Unter den Kimbern jedenfalls brach Panik aus, etwa 50.000 Krieger fielen, die gleiche Menge wurde gefangen genommen. Als die Niederlage feststand, entleibten sich viele Barbaren sowie 300 ihrer Frauen, die sich auf ihrer Wagenburg bis zuletzt erbittert gewehrt hatten. Sie wollten nicht in Ketten und in Schande durch Rom geschleift werden und als Sklaven ihr Dasein fristen.

Das furchtbare Ende der Kimbern hat Plutarch in erschütternder Weise festgehalten: „Als die Römer die Fliehenden bis in ihre Verschanzung zurückgedrängt hatten, trafen sie auf geradezu tragische Szenen: Die Frauen standen schwarz gewandet auf den Wagen und töteten die Fliehenden. Die einen ihre Männer, die anderen ihre Brüder, wieder andere ihre Väter. Ihre kleinen Kinder erwürgten sie mit den Händen und warfen sie unter die Räder oder unter die Füße der Zugtiere. Dann brachten sie sich selbst um. Eine Frau hing an einer aufgerichteten Deichsel; ihre Kinder hatte sie, mit Strikken an ihren Knöcheln fest gebunden, zu beiden Seiten erhängt.

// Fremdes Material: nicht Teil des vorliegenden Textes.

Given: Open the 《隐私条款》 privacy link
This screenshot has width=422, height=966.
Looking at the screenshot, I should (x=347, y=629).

Die Männer sollen, da es an Bäumen mangelte, den Strick um ihren Hals an den Hörnern der Rinder oder auch an deren Beinen angebunden, dann die Rinder mit Stacheln angetrieben haben und zu Tode geschleift oder getrampelt worden sein. Obwohl so der Tod unter ihnen wütete, gerieten noch mehr als 50.000 in Gefangenschaft. Die Anzahl der Gefallenen soll doppelt so groß gewesen sein.“

Für den Ausgang der Schlacht war nicht zuletzt auch die hochsommerliche Hitze ausschlaggebend, die den hünenhaften Kimbern schwer zu schaffen machte. Es wird berichtet, dass ihnen der Schweiß in Strömen herunter rann und sie sich zum Schutz vor der Sonne die Schilde vor das Gesicht hielten. Zudem war der Morgen neblig gewesen, daher konnte Marius eine überraschende Attacke starten. Dazu wehte den Kimbern durch einen heftigen Wind ständig störender Staub ins Gesicht.

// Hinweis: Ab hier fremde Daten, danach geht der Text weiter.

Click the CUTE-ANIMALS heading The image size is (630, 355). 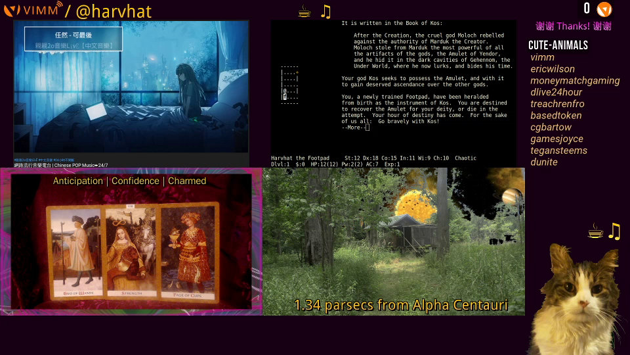tap(558, 45)
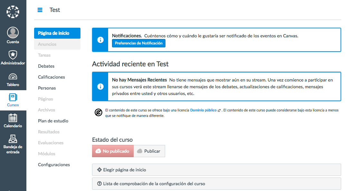Click the info icon on the Notificaciones banner

tap(100, 40)
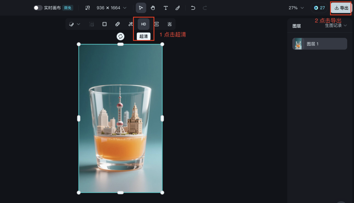Click the HD+ detail enhance icon

[x=157, y=24]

Als wirkungsvolle Strategie hatte sich auch erwiesen, die römische Schlachtreihe gegen Osten aufzustellen, so dass die glitzernden römischen Helme und Rüstungen die Kimbern in der Morgensonne irritierten, wenn nicht sogar schon zu Beginn der Schlacht entmutigten. Obgleich auch Catulus seinen Anteil am Sieg einforderte, wurde Marius vom Volk von da an als dritter Gründer Roms gefeiert: Er hatte die Teutonen besiegt und bekleidete als amtierender Konsul einen höheren Rang als Catulus.

Das Barbaren-Trauma

Nun konnten die Bürger des Römischen Reichs wieder aufatmen. Die wenigen überlebenden Kimbern zogen vermutlich wieder nach Norden zurück. Viele ihrer versklavten Krieger beziehungsweise ihre Nachkommen sollten sich 30 Jahre später als Gladiatoren, gemeinsam mit teutonischen Leidgenossen, dem rebellierenden Sklavenzug des berühmten „Spartacus“ anschließen, der einer Gladiatorenschule bei Capua entflohen war und einen gefährlichenAufstand anzettelte. Die Zirkus-Kämpfer zogen plündernd durch Italien, bevor sie von den Römern geschlagen und ans Kreuz genagelt werden konnten. Damit hatten die letzten Kimbern und Teutonen in Italien aufgehört zu existierten.